Mia Couto: “Rever obras é censura”, por Duda Monteiro de Barros/Veja
Um dos grandes escritores da atualidade, o moçambicano Mia Couto, 67 anos, mantém fortíssimo laço com o Brasil, que em suas contas já visitou pelo menos três dezenas de vezes. O autor, traduzido em mais de trinta idiomas e vencedor do prestigiado Prêmio Camões, tem suas raízes literárias fincadas em nomes como Guimarães Rosa, Carlos Drummond de Andrade e João Cabral de Melo, que leu desde cedo. Intelectual que não foge de temas que incendeiam a atualidade, Couto sempre se situou à esquerda no espectro ideológico — na juventude, fez inclusive parte do movimento armado de independência de seu país —, mas acha que falta à ala mais progressista de hoje o reconhecimento “de que o mundo se torna a cada dia um lugar mais complexo”.
Em meio à ascensão do politicamente correto, ele enxerga os vários matizes de polêmicas questões, como a adoção da linguagem neutra e o revisionismo na literatura. Dono de obras-primas do realismo fantástico e agora dedicado a um livro sobre a I Guerra, o biólogo de formação concedeu, com sua inconfundível voz baixa e tranquila, a seguinte entrevista a VEJA.
Clássicos da literatura mundial estão sendo questionados e até modificados à luz do politicamente correto. O senhor é a favor do movimento revisionista tão em voga?

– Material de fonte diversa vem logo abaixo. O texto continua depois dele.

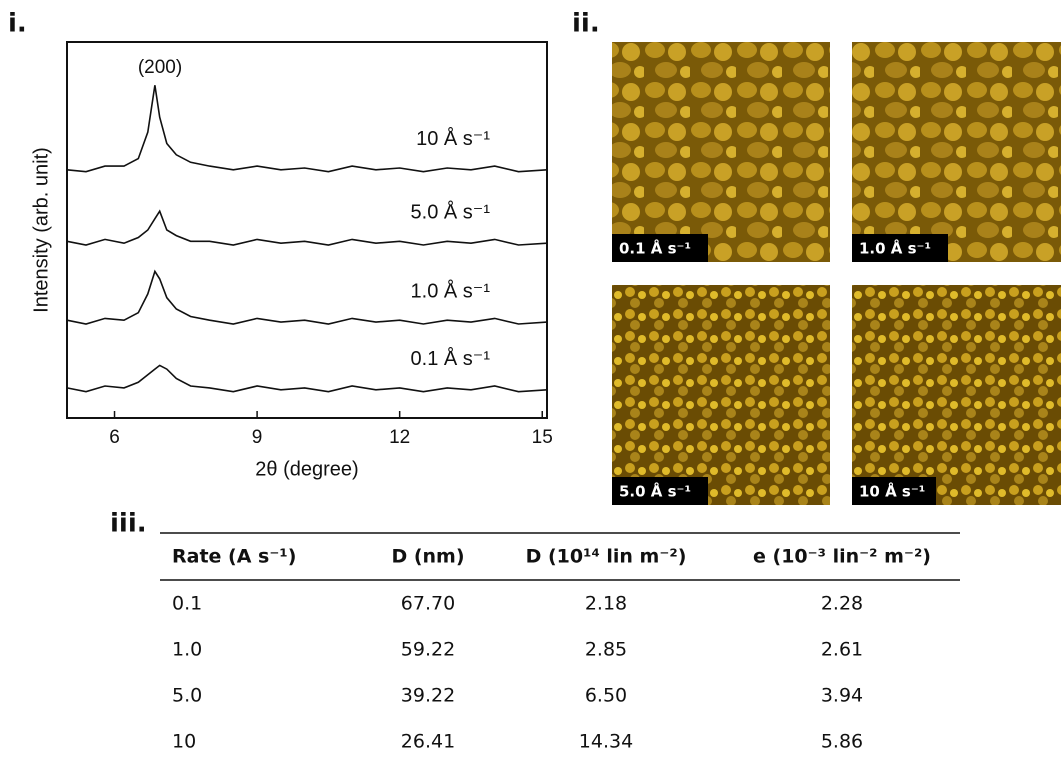 The image size is (1061, 762). I want to click on table-cell: 67.70, so click(428, 604).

Definitivamente, não. Sempre que tentam fazer isso, o resultado é desastroso para a arte da escrita. Uma vez, em visita à Alemanha, fui chamado por uma editora que estava traduzindo um livro meu. Na história, um capitão português que vive no ano de 1890 chama um africano de preto em um dos diálogos. Era a forma dele, colonial, de se expressar. Havia um contexto. Mas o tradutor alemão insistiu que não poderia usar aquele termo. Eu então perguntei qual seria sua sugestão. E veio a resposta: “Use um ‘excessivamente pigmentado’ no lugar de preto”.
Aceitou a sugestão?
Não. Achei um absurdo total, até porque este “excessivamente pigmentado” embute uma subjetividade que também pode resvalar em preconceito. A moda do revisionismo gera situações ridículas, que acabam por fragilizar o movimento da diversidade e da inclusão — este, sim, sério e respeitável.

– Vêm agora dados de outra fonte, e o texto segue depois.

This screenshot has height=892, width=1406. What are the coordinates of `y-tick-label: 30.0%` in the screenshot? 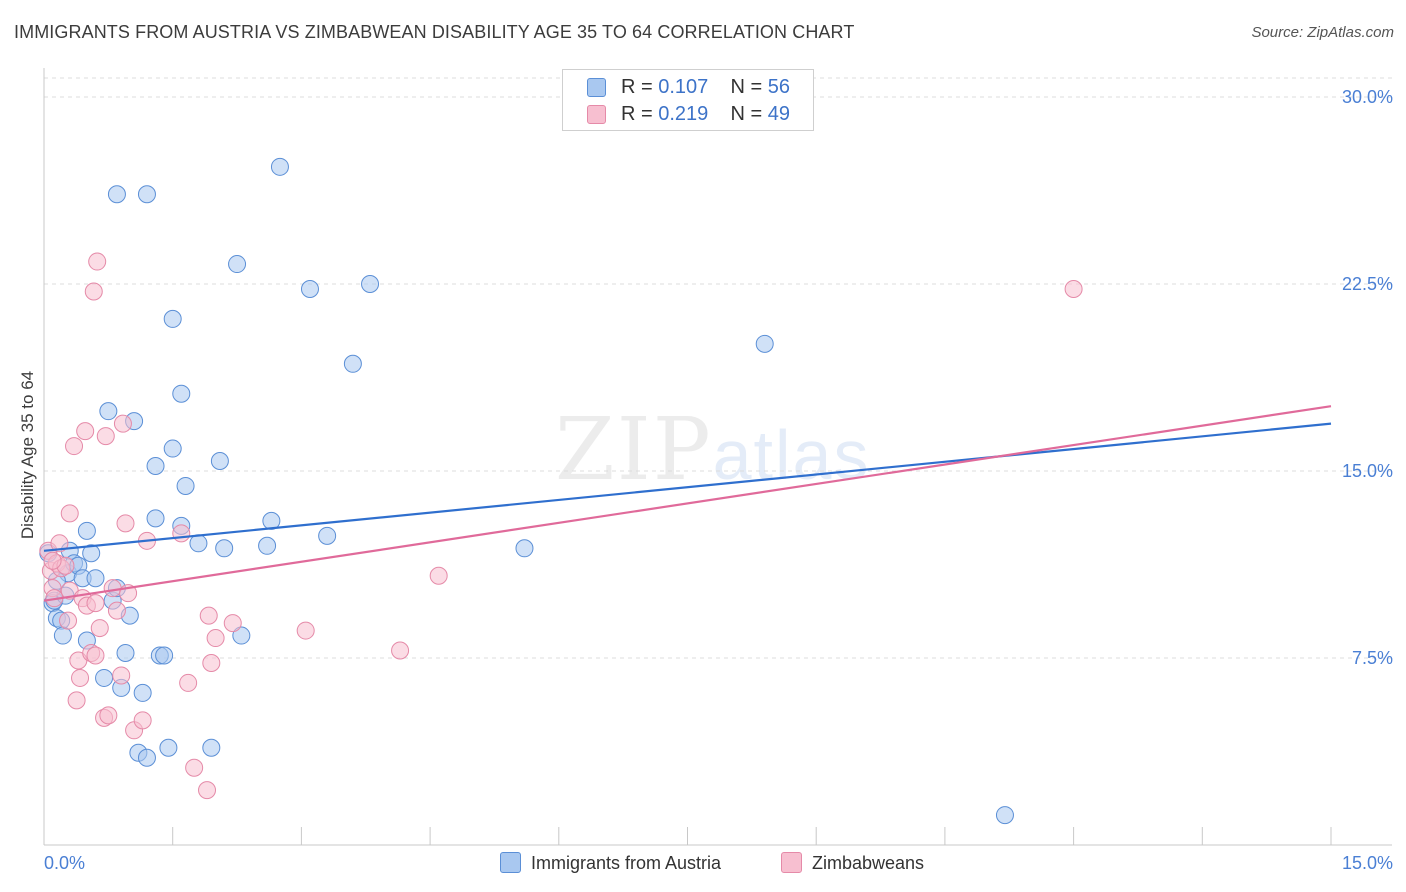 It's located at (1368, 97).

O senhor diria que o revisionismo é uma modalidade de censura?
É uma censura, sim. E pior: feita contra alguém que provavelmente já não está mais vivo e não tem direito à palavra. Essa ala da sociedade que sai por aí alterando grandes obras pretende purificar o passado. A revisão possível, a meu ver, deve se restringir a adicionar observações em um livro explicando o contexto histórico em que foi escrito. As mudanças não podem ser na base da subtração ou da substituição, mas do acréscimo de informações. Assim, é razoável.
Certa vez, o escritor Umberto Eco (1932-2016) disse que as redes sociais deram voz aos imbecis. Concorda?
Nos dias de hoje, o que percebo é que muitas pessoas só leem frases soltas de meus livros nas redes. Me dizem “adorei aquela sua frase”, que é apenas o fragmento de uma obra muito maior, e ela é ignorada. Os escritores viraram frasistas. Outro problema é que todo mundo se sente um pouco especialista ali e alguns até viram referência em assuntos dos quais não têm nenhum domínio. Confundem fato com opinião, tudo em troca de likes, o que alimenta um ciclo perigoso.